Tuesday, January 26, 2016

This November, Remember the Benghazi Four


As far as cemeteries go, Fort Rosecrans National Cemetery in the Point Loma area of San Diego is likely among the most beautiful and pristine. Its bright green grass extends to the deep-water San Diego Bay on one side and the vast Pacific Ocean on the other. Over 100,000 upright, identical marble headstones lie in meticulous order, marking the final resting places of brave American veterans from the Mexican-American War of 1846-1847 through the present.

One of these graves belongs to an American hero, Tyrone S. Woods, who should still be alive. Woods, who served the United States for over two decades in the U.S. Navy Seals, the State Department’s Diplomatic Security Service and ultimately as a Central Intelligence Agency (CIA) contract agent, was killed in an attack by Islamic militants in Benghazi, Libya on the evening of September 11, 2012. Three other U.S. officials, U.S. Foreign Service officer Sean Smith, fellow CIA contract agent Glen Doherty, and U.S. Ambassador J. Christopher Stevens also were killed.

The story of Benghazi, like many of the Obama administration’s other policy failures, is tragic and angering for many reasons, but especially because it was preventable. Prior to the attacks, the Obama administration, including then Secretary of State Hillary Clinton, was warned repeatedly that the Benghazi compound was highly vulnerable to such an attack and in urgent need of additional security.  The requests for additional security never came.  Then, on the evening of September 12, the Obama administration was asked repeatedly by U.S. officials in Libya for permission to intervene against the Benghazi terrorists. Like the additional security, that request also was denied. And then, following the attack, the Obama administration lied to the American people about the fact that Benghazi was undeniably a terrorist attack (coming, in fact, on the 11th anniversary of the September 11, 2001 attacks).

On January 15, encouragingly, the true story of Benghazi was unveiled in brilliant detail in the new film 13 Hours, directed by Michael Bay (who directed TransformersArmageddonPearl Harbor and other successful films).

Americans should make a point of seeing this extraordinary film—and for many reasons. On the most basic level, 13 Hours tells the story of Benghazi with granular accuracy. On a deeper level, though, it’s really the story of the heroic instincts of five Americans in Libya who compassionately and heroically sought to intervene to save their fellow Americans under siege that day and the Obama administration, which found such an effort a political inconvenience two months prior to the 2012 presidential election and refused their requests.

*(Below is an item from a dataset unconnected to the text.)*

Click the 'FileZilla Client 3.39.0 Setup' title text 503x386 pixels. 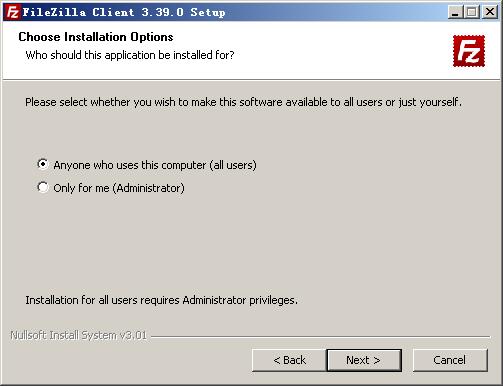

In the days following the attack of Islamic extremists in Benghazi, the Obama administration misled the American people repeatedly, stating that the Benghazi attack was unrelated to terrorism when they knew undeniably it was terrorism. “Two of our officers were killed in Benghazi by an al-Qaeda-like group,” then Secretary of State Clinton emailed her daughter Chelsea at 11:12pm the night of the Benghazi attack. The following day, Clinton told Egyptian Prime Minister Hesham Qandil that “the attack had nothing to do with the film. It was a planned attack, not a protest.”

These were the lies of Benghazi. But there also were lies about the War on Terror more generally, which the Obama administration sought (for political expediency) to say was being won.  It was a theme (and a lie) central to Obama’s 2012 campaign—and one the administration continues to tell to this day.

As we’ve learned painfully in the years since Benghazi, al-Qaeda, ISIS and other terrorist movements around the world have expanded significantly on the Obama administration’s watch, largely because the administration set arbitrary, self-imposed deadlines for the removal of American troops in Afghanistan and Iraq and because it failed (and still fails) to have the fortitude necessary to confront radical Islamic terrorism decisively, or even to utter its name.

In recent months, following attacks in Paris and San Bernardino and just a few weeks ago in Philadelphia, the Obama administration has continued to go to great lengths to deny the reality that these and other terrorist incidents are connected, coordinated and conducted in the name of Islam.

The story of 13 Hours tells how they did the same in Benghazi, ordering American officials to stand down in their effort to save fellow Americans under siege and then lying about Benghazi’s etiology, seeking to depict it as some spontaneous outrage against an anti-Islamic film that never happened. The American people were sold these lies by U.S. Ambassador to the United Nations Susan Rice, who promptly took to Sunday talk shows to say Benghazi was not an act of terrorism and ultimately by then U.S. Secretary of State and current presidential candidate Hillary Clinton, who brazenly lied to the families of these four fallen American heroes as their remains were returned to Andrews Air Force Base three days after the attack.

Politically, the Obama administration ultimately succeeded in permitting enough doubt to surround Benghazi that it became largely a non-factor in Obama’s November 6, 2012 reelection. But reality has a way of fighting back, and the reality of Benghazi is now reaching the American people with one of this year’s greatest films, communicating with impeccable accuracy the betrayal of the Benghazi four.